_PROBLEM STATEMENT_
For the string "title", report how many lines in the records below contain it, and nothing more.
[Start of section]
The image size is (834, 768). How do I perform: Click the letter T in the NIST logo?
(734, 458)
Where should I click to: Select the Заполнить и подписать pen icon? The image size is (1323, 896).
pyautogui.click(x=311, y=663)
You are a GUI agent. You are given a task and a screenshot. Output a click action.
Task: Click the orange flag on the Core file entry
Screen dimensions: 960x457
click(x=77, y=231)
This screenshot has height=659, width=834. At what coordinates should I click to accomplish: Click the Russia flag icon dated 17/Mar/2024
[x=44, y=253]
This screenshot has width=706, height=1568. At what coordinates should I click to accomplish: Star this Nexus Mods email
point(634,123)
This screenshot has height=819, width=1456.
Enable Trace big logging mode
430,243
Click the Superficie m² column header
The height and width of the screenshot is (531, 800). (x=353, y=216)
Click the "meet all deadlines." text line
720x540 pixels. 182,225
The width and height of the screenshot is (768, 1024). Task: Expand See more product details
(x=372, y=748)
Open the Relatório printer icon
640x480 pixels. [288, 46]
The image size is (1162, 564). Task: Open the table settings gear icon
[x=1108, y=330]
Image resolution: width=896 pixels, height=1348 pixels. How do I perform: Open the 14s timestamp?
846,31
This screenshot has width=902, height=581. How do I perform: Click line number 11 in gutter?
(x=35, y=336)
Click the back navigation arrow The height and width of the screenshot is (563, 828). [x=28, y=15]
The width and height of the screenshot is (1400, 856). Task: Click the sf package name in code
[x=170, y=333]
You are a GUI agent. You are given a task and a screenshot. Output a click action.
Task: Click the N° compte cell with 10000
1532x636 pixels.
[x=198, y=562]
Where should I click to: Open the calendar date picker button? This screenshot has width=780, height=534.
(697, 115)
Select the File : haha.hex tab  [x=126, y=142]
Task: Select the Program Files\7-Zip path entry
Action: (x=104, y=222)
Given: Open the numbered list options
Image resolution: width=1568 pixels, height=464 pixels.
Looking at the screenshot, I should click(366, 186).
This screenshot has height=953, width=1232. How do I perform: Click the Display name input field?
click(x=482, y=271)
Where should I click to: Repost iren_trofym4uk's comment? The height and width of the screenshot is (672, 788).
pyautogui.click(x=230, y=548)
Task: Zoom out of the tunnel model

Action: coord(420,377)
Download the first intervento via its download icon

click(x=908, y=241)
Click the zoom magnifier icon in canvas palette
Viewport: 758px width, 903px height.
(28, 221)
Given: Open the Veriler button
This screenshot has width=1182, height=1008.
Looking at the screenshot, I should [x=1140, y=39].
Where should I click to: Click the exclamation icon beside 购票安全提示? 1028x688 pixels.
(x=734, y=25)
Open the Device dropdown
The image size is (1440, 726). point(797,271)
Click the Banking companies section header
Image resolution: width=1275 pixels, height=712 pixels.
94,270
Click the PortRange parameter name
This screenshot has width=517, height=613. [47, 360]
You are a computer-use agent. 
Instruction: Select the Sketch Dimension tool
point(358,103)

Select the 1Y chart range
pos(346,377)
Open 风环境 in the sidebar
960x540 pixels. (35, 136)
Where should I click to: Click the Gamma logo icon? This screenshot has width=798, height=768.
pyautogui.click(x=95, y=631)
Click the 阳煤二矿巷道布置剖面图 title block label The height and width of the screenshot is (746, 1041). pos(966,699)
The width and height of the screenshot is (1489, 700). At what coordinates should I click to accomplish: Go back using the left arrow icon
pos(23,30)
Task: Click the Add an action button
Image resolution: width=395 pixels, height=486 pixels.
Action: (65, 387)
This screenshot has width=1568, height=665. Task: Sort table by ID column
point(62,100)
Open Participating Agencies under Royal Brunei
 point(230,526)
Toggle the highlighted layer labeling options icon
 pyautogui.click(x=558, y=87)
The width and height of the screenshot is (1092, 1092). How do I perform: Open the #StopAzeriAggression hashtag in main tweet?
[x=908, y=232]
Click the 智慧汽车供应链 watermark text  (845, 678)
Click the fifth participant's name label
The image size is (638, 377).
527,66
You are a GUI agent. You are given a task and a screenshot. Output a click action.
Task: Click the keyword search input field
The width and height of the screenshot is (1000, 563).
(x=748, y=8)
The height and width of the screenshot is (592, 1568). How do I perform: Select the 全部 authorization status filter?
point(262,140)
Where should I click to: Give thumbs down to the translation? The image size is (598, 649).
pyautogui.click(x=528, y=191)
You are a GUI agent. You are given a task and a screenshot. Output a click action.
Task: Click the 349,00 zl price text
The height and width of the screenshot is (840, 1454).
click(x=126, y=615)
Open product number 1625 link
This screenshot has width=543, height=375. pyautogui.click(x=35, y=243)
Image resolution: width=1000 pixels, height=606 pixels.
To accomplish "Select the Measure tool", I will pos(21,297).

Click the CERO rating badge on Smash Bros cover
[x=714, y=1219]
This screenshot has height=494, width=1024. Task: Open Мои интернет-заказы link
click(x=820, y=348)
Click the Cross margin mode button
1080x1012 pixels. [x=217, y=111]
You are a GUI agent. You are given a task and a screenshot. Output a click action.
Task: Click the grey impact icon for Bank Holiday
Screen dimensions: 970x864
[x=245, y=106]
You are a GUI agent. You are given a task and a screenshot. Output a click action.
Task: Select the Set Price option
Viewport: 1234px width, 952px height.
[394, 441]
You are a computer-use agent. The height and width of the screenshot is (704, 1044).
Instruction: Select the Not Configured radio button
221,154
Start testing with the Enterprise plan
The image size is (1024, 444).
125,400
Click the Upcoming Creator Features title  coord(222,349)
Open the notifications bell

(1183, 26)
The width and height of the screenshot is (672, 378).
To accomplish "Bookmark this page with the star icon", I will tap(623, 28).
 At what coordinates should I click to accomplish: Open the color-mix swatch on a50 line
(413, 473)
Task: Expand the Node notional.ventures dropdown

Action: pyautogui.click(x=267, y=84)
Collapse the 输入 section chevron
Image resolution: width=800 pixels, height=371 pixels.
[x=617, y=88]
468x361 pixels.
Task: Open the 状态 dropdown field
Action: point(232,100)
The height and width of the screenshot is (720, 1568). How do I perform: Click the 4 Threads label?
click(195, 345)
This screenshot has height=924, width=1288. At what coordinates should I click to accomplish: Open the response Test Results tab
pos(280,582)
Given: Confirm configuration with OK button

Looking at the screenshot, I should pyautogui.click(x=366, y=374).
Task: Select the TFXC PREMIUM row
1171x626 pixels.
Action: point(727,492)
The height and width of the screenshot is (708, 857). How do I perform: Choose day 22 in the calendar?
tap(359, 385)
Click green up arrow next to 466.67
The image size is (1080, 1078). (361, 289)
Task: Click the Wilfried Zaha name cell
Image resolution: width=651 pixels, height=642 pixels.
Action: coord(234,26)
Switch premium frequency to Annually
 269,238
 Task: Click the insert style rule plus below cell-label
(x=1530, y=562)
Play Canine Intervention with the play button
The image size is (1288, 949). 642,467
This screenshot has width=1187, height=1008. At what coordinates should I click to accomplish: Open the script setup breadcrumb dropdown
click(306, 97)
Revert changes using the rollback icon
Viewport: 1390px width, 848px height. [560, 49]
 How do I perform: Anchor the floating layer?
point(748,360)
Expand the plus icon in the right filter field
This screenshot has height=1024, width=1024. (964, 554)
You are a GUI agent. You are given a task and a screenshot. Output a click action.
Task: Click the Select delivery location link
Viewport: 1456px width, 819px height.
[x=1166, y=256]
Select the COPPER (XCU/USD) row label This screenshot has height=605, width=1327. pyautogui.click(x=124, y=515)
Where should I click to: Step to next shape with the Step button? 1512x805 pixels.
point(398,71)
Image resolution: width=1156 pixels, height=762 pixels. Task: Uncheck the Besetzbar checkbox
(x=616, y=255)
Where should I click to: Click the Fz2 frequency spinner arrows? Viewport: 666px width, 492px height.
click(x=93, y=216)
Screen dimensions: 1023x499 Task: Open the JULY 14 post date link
[End of section]
_ANSWER TO THIS EXERCISE_
2